Cisplatin-induced acute renal failure is associated with an increase in the cytokines interleukin (IL)-1beta, IL-18, IL-6, and neutrophil infiltration in the kidney.

We have demonstrated that caspase-1-deficient (caspase-1(-/-)) mice are functionally and histologically protected against cisplatin-induced acute renal failure (ARF). Caspase-1 exerts proinflammatory effects via the cytokines interleukin (IL)-1beta, IL-18, IL-6, and neutrophil recruitment. We sought to determine the role of the cytokines IL-1beta, IL-18, and IL-6 and neutrophil recruitment in cisplatin-induced ARF. We first examined IL-1beta; renal IL-1beta increased nearly 2-fold in cisplatin-induced ARF and was reduced in the caspase-1(-/-) mice. However, inhibition with IL-1 receptor antagonist (IL-1Ra) did not attenuate cisplatin-induced ARF. Renal IL-18 increased 2.5-fold; however, methods to inhibit IL-18 using IL-18 antiserum and transgenic mice that overproduce IL-18-binding protein (a natural inhibitor of IL-18) did not protect. Renal IL-6 increased 3-fold; however, IL-6-deficient (IL-6(-/-)) mice still developed cisplatin-induced ARF. We next examined neutrophils; blood neutrophils increased dramatically after cisplatin injection; however, prevention of peripheral neutrophilia and renal neutrophil infiltration with the neutrophil-depleting antibody RB6-8C5 did not protect against cisplatin-induced ARF. In summary, our data demonstrated that cisplatin-induced ARF is associated with increases in the cytokines IL-1beta, IL-18, and IL-6 and neutrophil infiltration in the kidney. However, inhibition of IL-1beta, IL-18, and IL-6 or neutrophil infiltration in the kidney is not sufficient to prevent cisplatin-induced ARF.

Acute renal failure after bilateral nephrectomy is associated with cytokine-mediated pulmonary injury.

Clinical studies demonstrate that acute renal failure (ARF) is associated with increased mortality, which may be due to pulmonary complications.
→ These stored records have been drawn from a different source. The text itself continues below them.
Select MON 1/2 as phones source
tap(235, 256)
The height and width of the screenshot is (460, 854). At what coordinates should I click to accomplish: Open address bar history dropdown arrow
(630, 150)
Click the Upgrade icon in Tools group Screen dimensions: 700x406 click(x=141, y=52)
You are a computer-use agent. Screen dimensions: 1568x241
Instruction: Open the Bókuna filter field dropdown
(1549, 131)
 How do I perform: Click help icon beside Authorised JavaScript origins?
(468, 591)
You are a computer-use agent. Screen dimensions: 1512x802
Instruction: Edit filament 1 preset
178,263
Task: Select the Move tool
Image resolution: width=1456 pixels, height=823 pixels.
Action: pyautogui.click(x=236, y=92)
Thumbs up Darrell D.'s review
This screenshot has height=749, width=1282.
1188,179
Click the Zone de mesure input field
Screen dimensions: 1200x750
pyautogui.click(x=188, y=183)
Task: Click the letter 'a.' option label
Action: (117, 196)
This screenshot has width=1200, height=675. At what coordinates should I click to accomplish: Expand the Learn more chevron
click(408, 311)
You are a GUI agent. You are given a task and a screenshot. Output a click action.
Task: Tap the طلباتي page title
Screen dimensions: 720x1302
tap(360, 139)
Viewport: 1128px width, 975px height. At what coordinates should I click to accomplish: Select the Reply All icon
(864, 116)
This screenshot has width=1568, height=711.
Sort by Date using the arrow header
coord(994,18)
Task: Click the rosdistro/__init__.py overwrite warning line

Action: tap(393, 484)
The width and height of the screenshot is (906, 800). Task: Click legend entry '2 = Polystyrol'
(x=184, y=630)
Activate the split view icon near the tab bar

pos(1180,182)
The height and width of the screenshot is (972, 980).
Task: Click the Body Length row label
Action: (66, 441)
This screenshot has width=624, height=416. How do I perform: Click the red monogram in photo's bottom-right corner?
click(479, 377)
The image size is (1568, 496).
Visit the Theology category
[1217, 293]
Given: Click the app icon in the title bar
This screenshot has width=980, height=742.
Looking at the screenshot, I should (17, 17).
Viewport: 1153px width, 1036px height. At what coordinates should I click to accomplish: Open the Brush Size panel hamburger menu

ARF may affect the lung via increased renal production or impaired clearance of mediators of lung injury, such as proinflammatory cytokines. Bilateral nephrectomy is a method to examine directly the deleterious systemic effects of absent renal clearance in ARF without the confounding effects that are associated with ischemia-reperfusion injury (e.g., ischemic ARF) or systemic toxicity (e.g., cisplatin-induced ARF). This study contrasts the effects of ischemic ARF and bilateral nephrectomy on serum cytokines and lung injury. It demonstrates that the acute absence of kidney function after both ischemic ARF and bilateral nephrectomy is associated with an increase in multiple serum cytokines, including IL-6 and IL-1beta, and that the cytokine profiles were distinct. Lung injury after ischemic ARF and bilateral nephrectomy was similar and was characterized by pulmonary vascular congestion and neutrophil infiltration. For investigation of the role of proinflammatory cytokines in pulmonary injury after ARF, the anti-inflammatory cytokine IL-10 was administered before bilateral nephrectomy. IL-10 treatment improved pulmonary architecture and was associated with a reduction in inflammatory markers, including bronchoalveolar lavage fluid total protein, pulmonary myeloperoxidase activity (a biochemical marker of neutrophils), and the chemokine macrophage inflammatory protein 2. These data demonstrate for the first time that the acute absence of kidney function results in pulmonary injury independent of renal ischemia and highlight the critical role of the kidney in the maintenance of serum cytokine balance and pulmonary homeostasis.